Although no studies have evaluated to what degree a difference in the pressure gradient between the aorta and distal segment of an ARA might influence the production of renin, studies on RAS have demonstrated that a Pd/Pa ratio (the ratio of distal renal pressure to aortic pressure) of 0.90 could be considered the threshold value below which the stenosis was likely responsible for a significant upregulation of renin production [23]. In addition, a previous study showed that the peripheral plasma renin activity was higher in the group with an accessory renal artery compared to a matched control group of hypertensive patients without an accessory renal artery [24]. Recently, a study found that the plasma renin concentrations were significantly higher in hypertensive patients with an accessory renal artery compared to those without [25]. Taken together, an accessory renal artery was potentially associated with high renin concentration and might be an overlooked cause of renin-dependent hypertension.

In this patient, renal CTA demonstrated two elongated, narrow-caliber accessory renal arteries arising from the abdominal aorta that fed the lower pole of the right and left kidneys. Thus, we speculated that hypo-perfusion of the affected renal segment could lead to segmental hyperreninemia according to the theory of Hagen-Poiseuille’s Law. In addition, blood samples from both the left and right renal veins confirmed the bilaterally elevated renin concentrations. After laparoscopic resection of the left adrenal gland, the peripheral blood renin concentrations were more markedly elevated than before. Therefore, we demonstrated that the non-suppressed renin in this PA patient was attributable to high renin secretion from the bilateral accessory renal arteries.

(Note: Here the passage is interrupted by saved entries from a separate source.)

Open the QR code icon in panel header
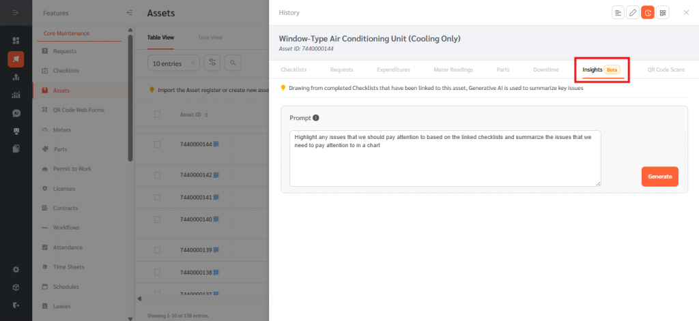tap(663, 13)
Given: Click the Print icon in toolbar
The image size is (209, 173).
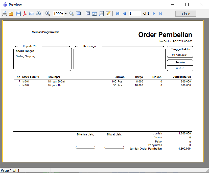Looking at the screenshot, I should [x=5, y=14].
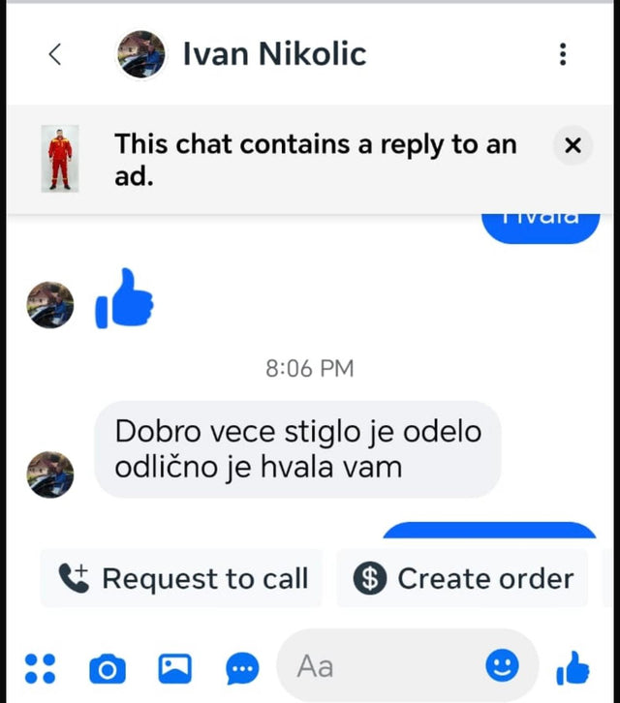
Task: Tap the Create order button
Action: [462, 578]
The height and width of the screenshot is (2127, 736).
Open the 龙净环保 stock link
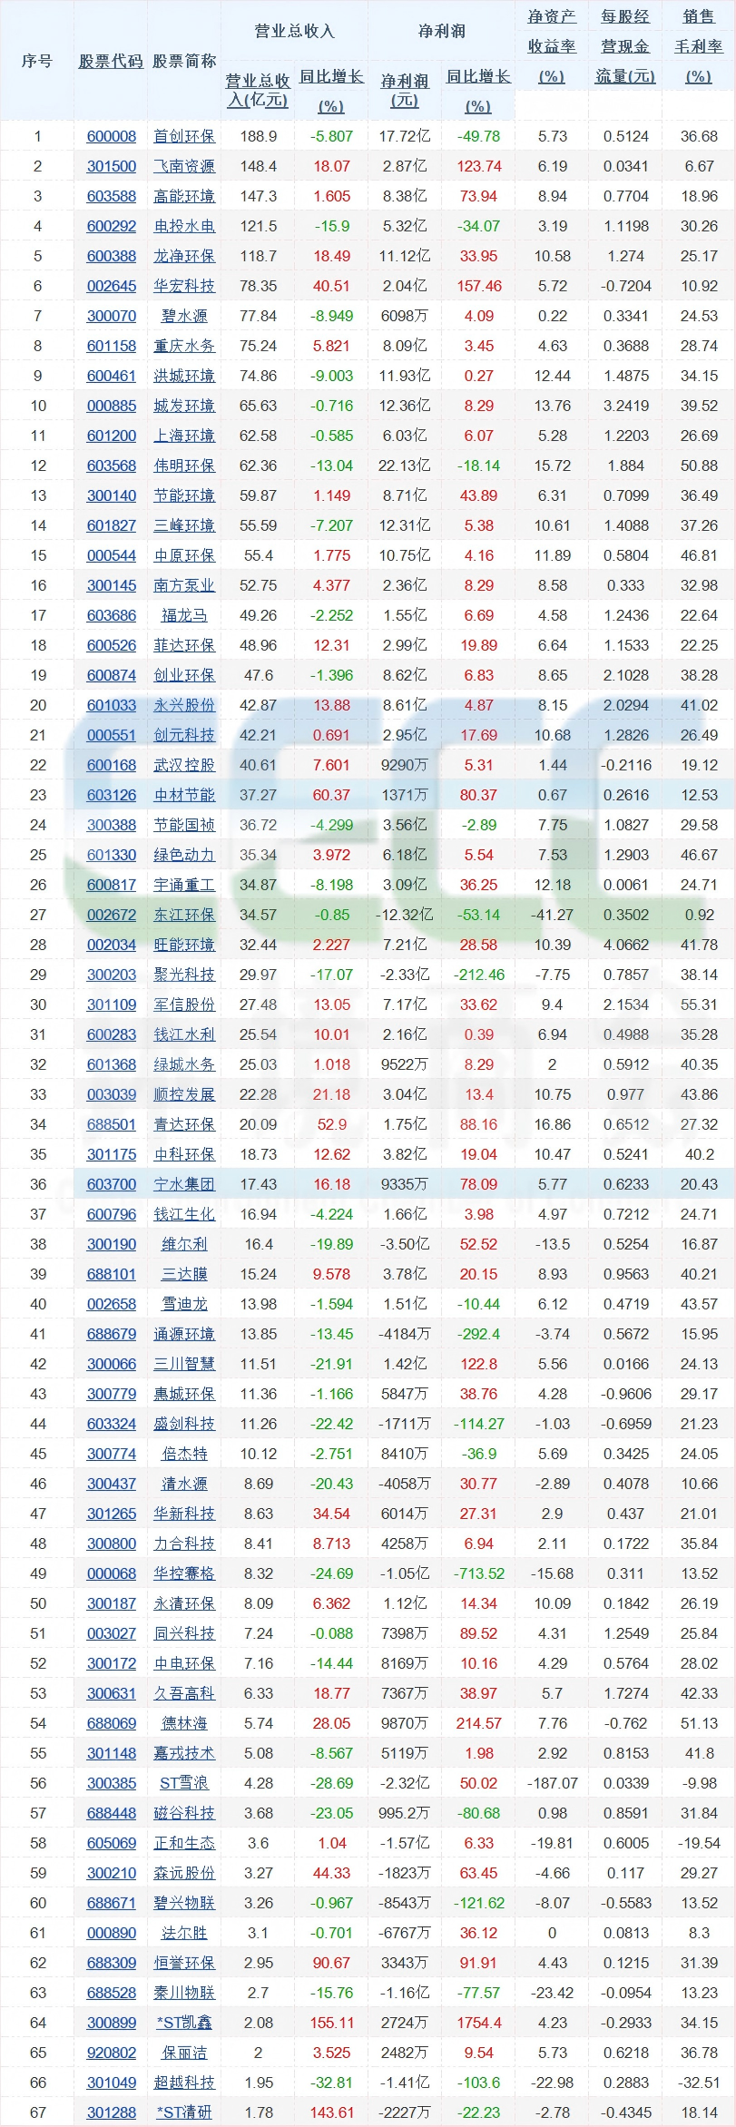pyautogui.click(x=184, y=256)
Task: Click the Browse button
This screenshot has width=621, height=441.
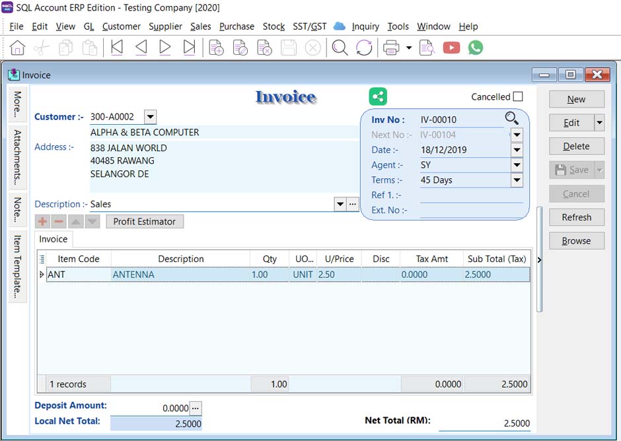Action: [x=576, y=241]
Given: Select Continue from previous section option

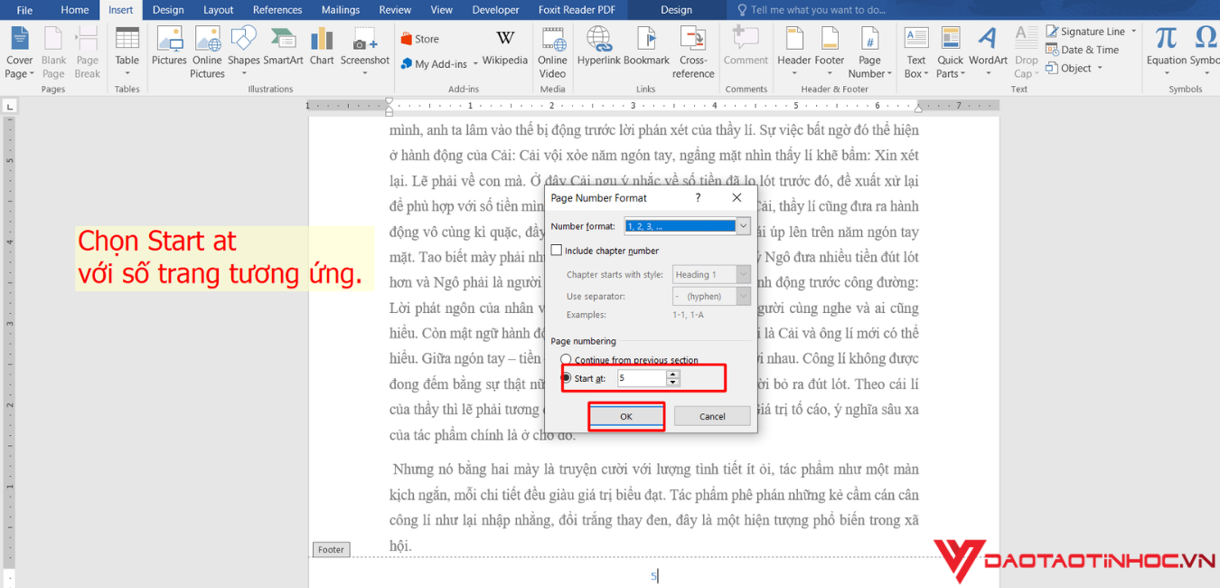Looking at the screenshot, I should (x=567, y=360).
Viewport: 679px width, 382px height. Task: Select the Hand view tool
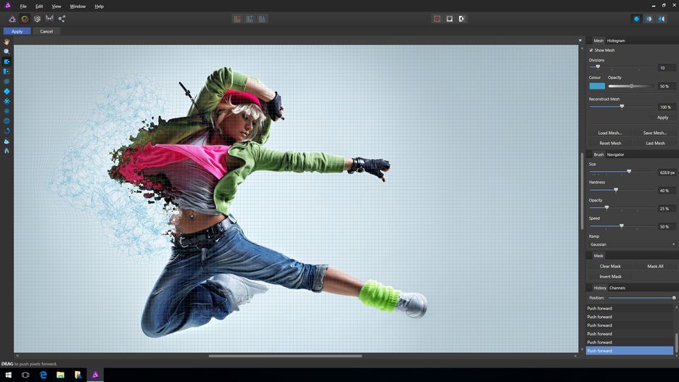click(7, 42)
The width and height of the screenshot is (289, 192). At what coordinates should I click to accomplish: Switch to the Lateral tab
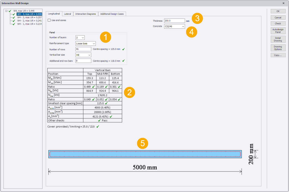pos(67,14)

Clinicians should cautiously interpret the aldosterone–renin ratio if hyperaldosteronism is highly suspected, especially in the background of other causes of secondary hypertension. The utility of AVS as an initial diagnostic test is “never” mentioned in the current guidelines [2]. The ancillary diagnostic test of intra-procedural renal vein sampling is now seldom recommended by the current guidelines. However, in patients with concomitant accessory renal arteries with high renin status, the above-mentioned diagnostic tests are very important to distinguish between right and left adrenal venous aldosterone and renal venous renin concentrations. Therefore, it was appropriate to conduct AVS and renal venous sampling in this patient despite the low ARR, which could identify masked PA due to high renin secretion from the bilateral accessory renal arteries. There are some limitations of our study. As the phenomenon of secondary hyperaldosteronism was indicated by postural stimulation tests, we did not perform confirmatory testing (saline suppression and captopril test). Additionally, immunochemistry and genetic testing related to aldosterone-producing adenoma was not performed. There was also a lack of available interventions to correct the postulated hypoperfusion caused by the accessory renal arteries.

4. Conclusions

An accessory renal artery may be an overlooked cause of renin-dependent hypertension, which can obscure the underlying disorder of PA with concurrent accessory renal artery. A negative ARR screening result alone cannot exclude PA. If clinical suspicion remains high, a comprehensive evaluation should be undertaken to avoid a missed diagnosis. AVS and renal venous sampling can be performed to differentiate masked PA due to high renin secretion from other causes such as reninoma, renal artery stenosis, and accessory renal artery.